===== EXCERPTED RECORDS =====
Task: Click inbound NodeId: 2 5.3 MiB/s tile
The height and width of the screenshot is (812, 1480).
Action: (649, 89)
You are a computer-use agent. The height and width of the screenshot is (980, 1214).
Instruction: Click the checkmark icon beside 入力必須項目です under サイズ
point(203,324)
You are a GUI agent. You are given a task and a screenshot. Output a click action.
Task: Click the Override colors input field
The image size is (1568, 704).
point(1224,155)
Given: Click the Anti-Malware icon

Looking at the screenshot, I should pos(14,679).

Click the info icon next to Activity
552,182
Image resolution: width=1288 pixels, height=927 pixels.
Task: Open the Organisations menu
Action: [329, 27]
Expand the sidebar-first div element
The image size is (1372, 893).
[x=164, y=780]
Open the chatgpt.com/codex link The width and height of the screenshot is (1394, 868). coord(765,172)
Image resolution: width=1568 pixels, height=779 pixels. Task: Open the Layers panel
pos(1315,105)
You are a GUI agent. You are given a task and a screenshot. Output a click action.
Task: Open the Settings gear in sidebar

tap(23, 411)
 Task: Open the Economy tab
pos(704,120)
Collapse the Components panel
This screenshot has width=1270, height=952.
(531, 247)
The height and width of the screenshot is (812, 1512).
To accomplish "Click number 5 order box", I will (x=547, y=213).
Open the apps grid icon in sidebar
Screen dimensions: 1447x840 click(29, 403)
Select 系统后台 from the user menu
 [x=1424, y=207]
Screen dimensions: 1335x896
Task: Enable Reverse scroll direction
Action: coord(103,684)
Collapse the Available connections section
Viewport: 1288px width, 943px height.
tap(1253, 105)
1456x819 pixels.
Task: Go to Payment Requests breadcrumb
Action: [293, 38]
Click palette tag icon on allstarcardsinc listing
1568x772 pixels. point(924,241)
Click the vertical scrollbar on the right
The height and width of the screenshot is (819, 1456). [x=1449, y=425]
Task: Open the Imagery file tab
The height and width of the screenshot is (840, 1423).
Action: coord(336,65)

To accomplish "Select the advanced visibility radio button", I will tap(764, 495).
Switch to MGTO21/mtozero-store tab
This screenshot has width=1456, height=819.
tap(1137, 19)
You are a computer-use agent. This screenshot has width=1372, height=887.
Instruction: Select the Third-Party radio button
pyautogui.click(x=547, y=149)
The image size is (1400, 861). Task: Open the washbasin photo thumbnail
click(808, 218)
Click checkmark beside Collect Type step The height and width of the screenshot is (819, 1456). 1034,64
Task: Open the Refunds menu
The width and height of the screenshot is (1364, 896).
=====
_EXERCISE:_ Show every line above in which the word "agent" occurs.

_WRITTEN SOLUTION:_
You are a computer-use agent. The height and width of the screenshot is (980, 1214).
You are a GUI agent. You are given a task and a screenshot. Output a click action.
You are a GUI agent. You are given a task and a screenshot. Output a click action.
You are a computer-use agent. This screenshot has width=1372, height=887.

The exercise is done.